M. Ducos.--Je le répète: si c'est un payement réel, un payement définitif et régulier que vous avez entendu faire par le traité du 4 juillet 1831, je l'approuve, parce que je dis encore une fois qu'à mon sens nous devons réellement 25 millions et même davantage. Mais si c'est comme transaction, je croyais vous avoir dit que, comme transaction, la Chambre pouvait accuser les signataires du traité ou d'imprévoyance ou d'impéritie. (Violents murmures aux centres.)................

M. le ministre de l'instruction publique.--Je remonte à la tribune pour remercier l'honorable M. Ducos des paroles qu'il a dites, et que nous tenions à entendre de sa bouche. Il vous a dit qu'il n'avait pas entendu élever la moindre insinuation contre les honorables signataires du traité de 1831. Cependant il les avait renvoyés à leur conscience; il leur avait demandé d'interroger leur conscience, et de voir si elle pouvait leur répondre en paix. C'est cette phrase qui m'a fait monter à la tribune. L'honorable préopinant l'a expliquée; je répète que je le remercie de l'explication qu'il en a donnée. (Très-bien! très-bien!)

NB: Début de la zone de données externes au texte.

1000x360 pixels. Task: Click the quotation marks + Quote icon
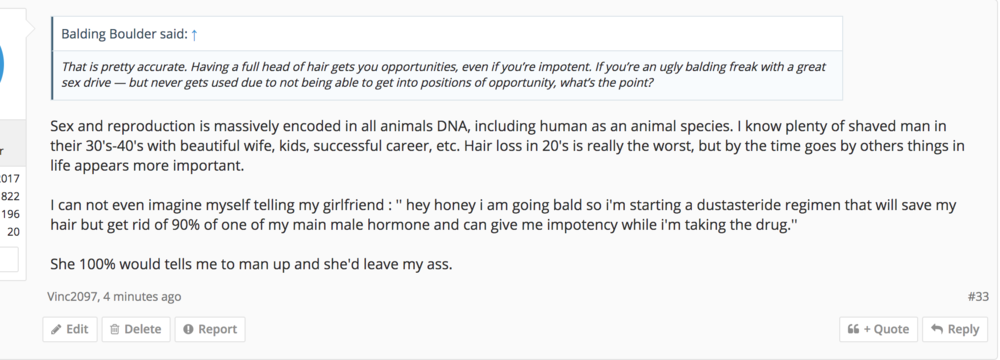click(x=853, y=329)
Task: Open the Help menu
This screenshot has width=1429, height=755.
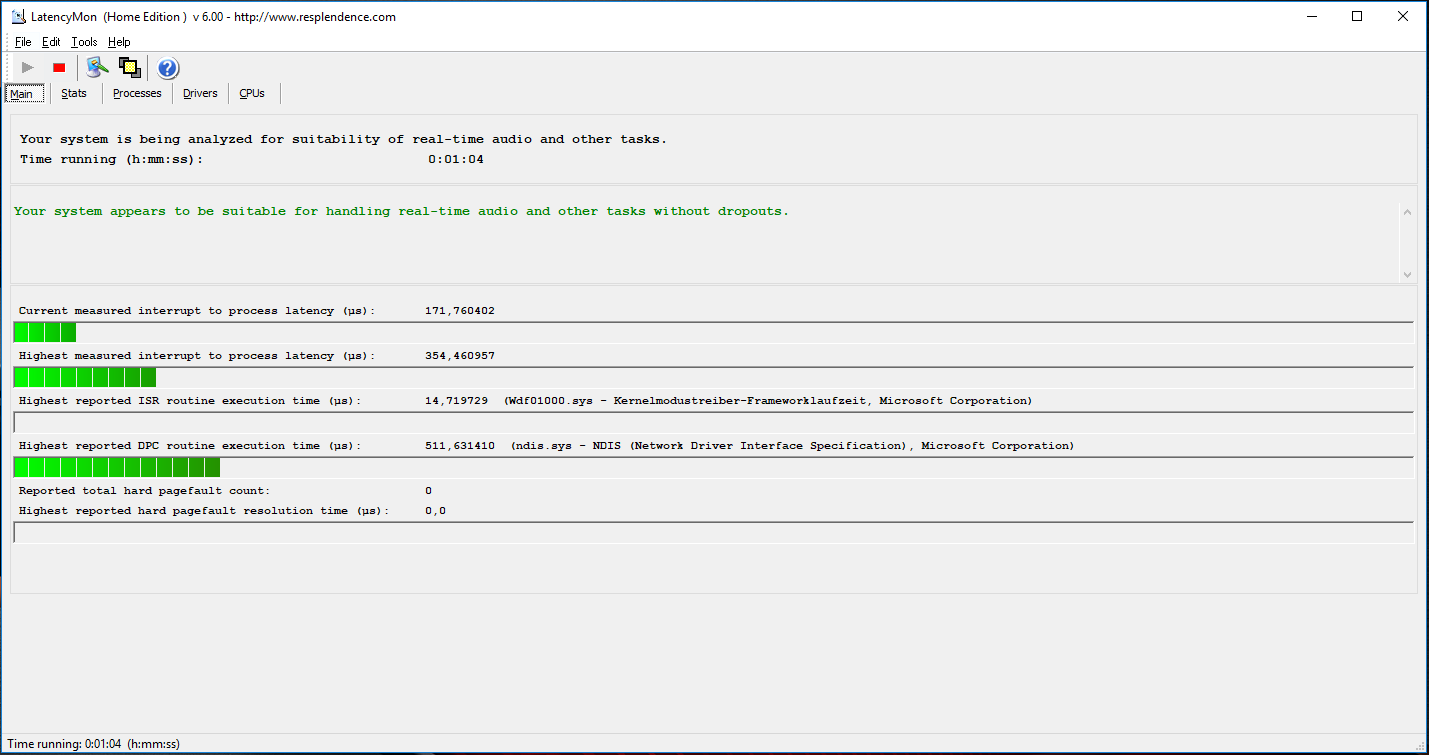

--Séance du 17 avril 1835.--

Je répondis à M. Mauguin qui avait dit que les États-Unis d'Amérique n'avaient pas défendu leur pavillon contre l'Angleterre.

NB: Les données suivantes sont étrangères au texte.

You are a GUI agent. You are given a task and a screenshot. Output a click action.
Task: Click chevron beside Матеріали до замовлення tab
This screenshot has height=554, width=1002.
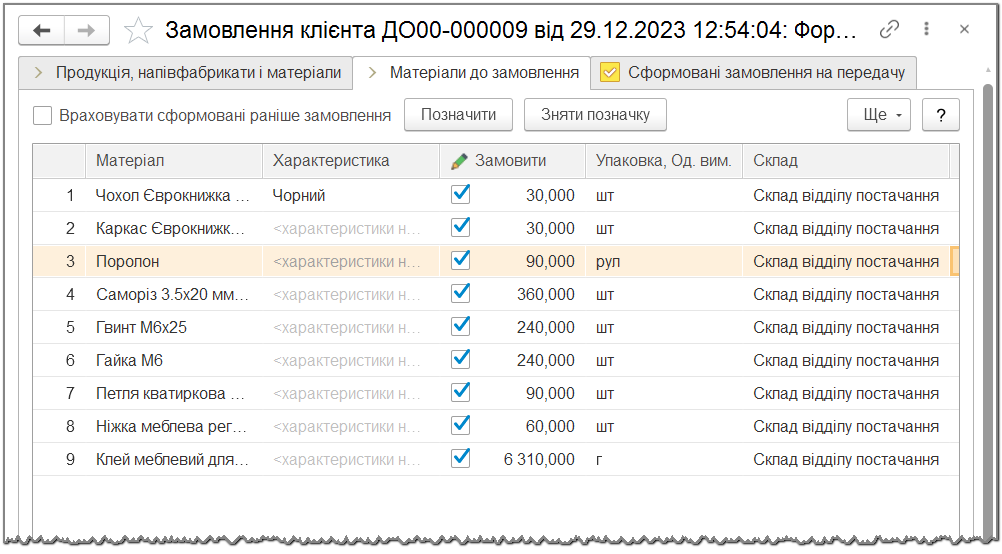coord(373,73)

M. Guizot, ministre de l'instruction publique.--L'honorable préopinant veut-il me permettre d'expliquer en deux mots ce que je voulais dire? (M. Mauguin fait un signe d'assentiment.) Voici ce que je lis dans l'Histoire de France depuis le 18 brumaire jusqu'à la paix de Tilsit, par M. Bignon:

«Un ordre du cabinet britannique ayant autorisé l'arrestation de tout bâtiment américain chargé de marchandises ou denrées qui ne proviendraient pas des États-Unis, plus de cinquante bâtiments subirent les conséquences de cet ordre, et furent conduits dans des ports britanniques. On n'évaluait pas à moins de trois mille le nombre des marins pressés par les vaisseaux de guerre anglais. De telles insultes étaient intolérables. Le Gouvernement des États-Unis n'avait de prise que contre les Anglais qui résidaient sur son territoire. On les fit rassembler dans un même lieu, sous la surveillance d'un commissaire américain. En ouvrant la session du Congrès, le président Jefferson éleva la voix contre des vexations insupportables, ayant leur source dans un système nouveau qu'on ne pouvait laisser subsister. Par un message en date du 27 janvier 1806, il réclama encore contre les nouveaux principes interposés par l'Angleterre dans la loi des nations; mais ce qui valait mieux qu'un appel à la justice, toujours dédaigné par le cabinet britannique quand il peut le faire sans danger, une mesure courageuse, adoptée par le Congrès relativement à la presse des matelots américains, fit voir aux Anglais que, même pour des États dépourvus de marine capable de lutter contre eux, il existe toujours des moyens de se défendre contre l'oppression. Voici le texte du bill:

«Tout individu qui pressera un matelot américain sera considéré comme pirate, et puni de mort. Tous les marins américains sont autorisés à tuer les individus qui voudraient presser à leur bord. Chaque matelot, pour prix de sa résistance en pareil cas, recevra 200 dollars. Si le président des États-Unis apprend qu'un marin américain est enrôlé par force, un semblable traitement sera fait à un marin de la puissance qui aura commis l'offense. Tout marin américain qui aura été pressé de cette manière recevra une indemnité de 60 dollars pour chaque mois qu'il aura passé dans l'esclavage,» Cet acte du gouvernement américain plaît à l'âme et à la raison, parce qu'il montre un peuple qui, malgré l'extrême infériorité de ses forces, conserve envers un État puissant le juste sentiment de sa dignité. Il est beau pour un peuple, dont la marine est si faible encore, d'avoir le courage de déclarer piraterie et de punir comme telle des actions autorisées par une puissance aussi redoutable que l'Angleterre; il est beau d'assurer un prix à une généreuse résistance; il est digne d'un peuple libre de pourvoir aux dédommagements de tout marin victime de la presse pour chacun des jours pendant lesquels il aura été privé de sa liberté.» (Sensation prolongée. Mouvement marqué d'agitation.)